### 任务说明
根据所给文本中 tcp_keepalive 的推荐设置,连接从开始空闲到被关闭总共历时多少秒?

### 所给文本
.....

The minimal value is 128 for low memory machines, and it will    
increase in proportion to the memory of machine.    
If server suffers from overload, try increasing this number.    

推荐设置

net.ipv4.tcp_max_syn_backlog=4xxx    
pgpool-II 使用了这个值,用于将超过num_init_child以外的连接queue。     
所以这个值决定了有多少连接可以在队列里面等待。    

10.

参数

net.ipv4.tcp_keepalive_intvl=20    
net.ipv4.tcp_keepalive_probes=3    
net.ipv4.tcp_keepalive_time=60     

支持系统

CentOS 6, 7        

参数解释

tcp_keepalive_time - INTEGER    
How often TCP sends out keepalive messages when keepalive is enabled.    
Default: 2hours.    
.  
tcp_keepalive_probes - INTEGER    
How many keepalive probes TCP sends out, until it decides that the    
connection is broken. Default value: 9.    
.  
tcp_keepalive_intvl - INTEGER    
How frequently the probes are send out. Multiplied by    
tcp_keepalive_probes it is time to kill not responding connection,    
after probes started. Default value: 75sec i.e. connection    
will be aborted after ~11 minutes of retries.    

推荐设置

net.ipv4.tcp_keepalive_intvl=20    
net.ipv4.tcp_keepalive_probes=3    
net.ipv4.tcp_keepalive_time=60    
.  
连接空闲60秒后, 每隔20秒发心跳包, 尝试3次心跳包没有响应,关闭连接。 从开始空闲,到关闭连接总共历时120秒。    

11.

参数

net.ipv4.tcp_mem=8388608 12582912 16777216    

支持系统

CentOS 6, 7    

参数解释

tcp_mem - vector of 3 INTEGERs: min, pressure, max    
单位 page    
min: below this number of pages TCP is not bothered about its    
memory appetite.    
.

.....

### 所给材料
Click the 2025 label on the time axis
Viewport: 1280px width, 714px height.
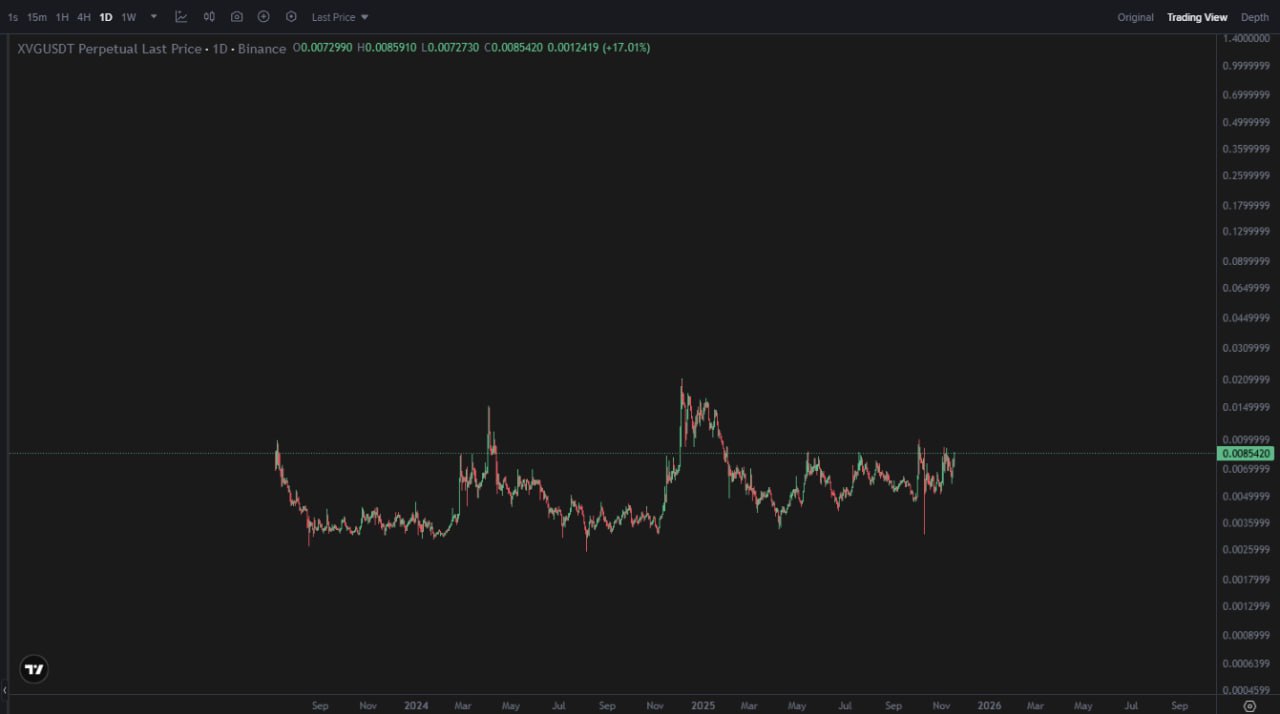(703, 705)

.....

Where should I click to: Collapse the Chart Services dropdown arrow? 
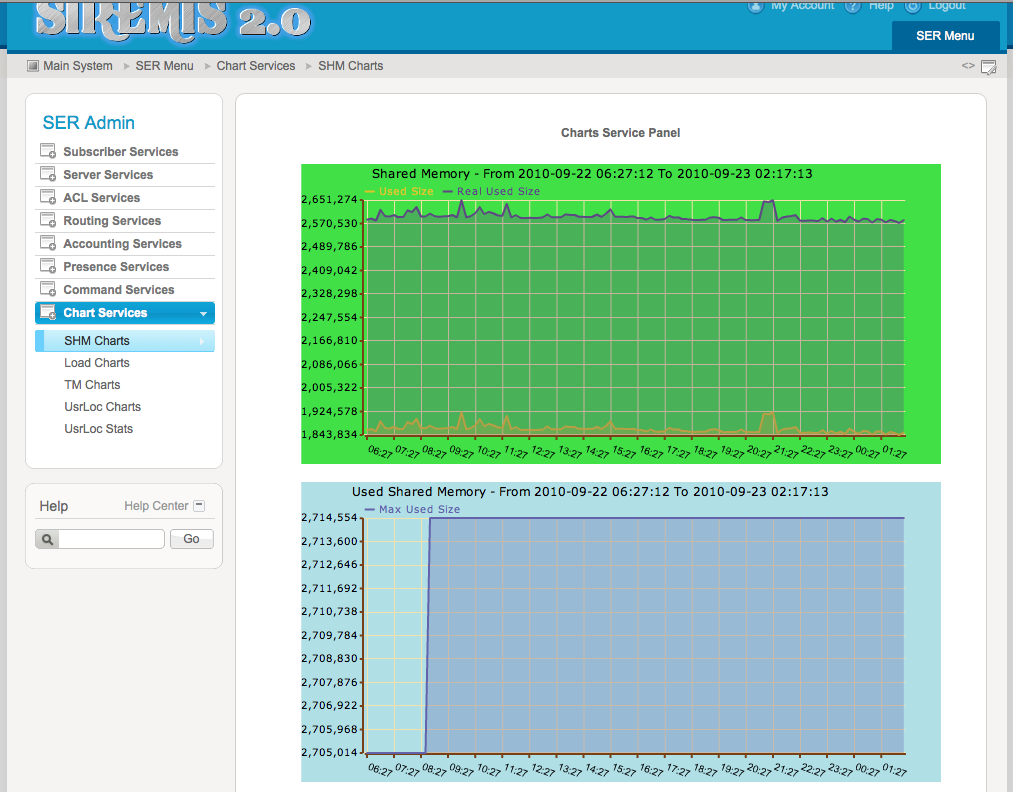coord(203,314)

.....

### 完整输出
120秒。